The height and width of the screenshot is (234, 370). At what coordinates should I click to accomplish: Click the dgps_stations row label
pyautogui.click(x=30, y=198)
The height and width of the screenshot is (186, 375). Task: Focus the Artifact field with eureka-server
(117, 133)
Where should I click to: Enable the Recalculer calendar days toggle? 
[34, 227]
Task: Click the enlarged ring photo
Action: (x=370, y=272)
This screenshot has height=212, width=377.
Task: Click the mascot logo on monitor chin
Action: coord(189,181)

## Task statement
Through the last line of the entries above, beginning at the line containing "The height and width of the screenshot is (186, 375).", transcribe each line exactly, both ends included and nothing more.

## Response to the task
The height and width of the screenshot is (186, 375). Task: Focus the Artifact field with eureka-server
(117, 133)
Where should I click to: Enable the Recalculer calendar days toggle? 
[34, 227]
Task: Click the enlarged ring photo
Action: (x=370, y=272)
This screenshot has height=212, width=377.
Task: Click the mascot logo on monitor chin
Action: coord(189,181)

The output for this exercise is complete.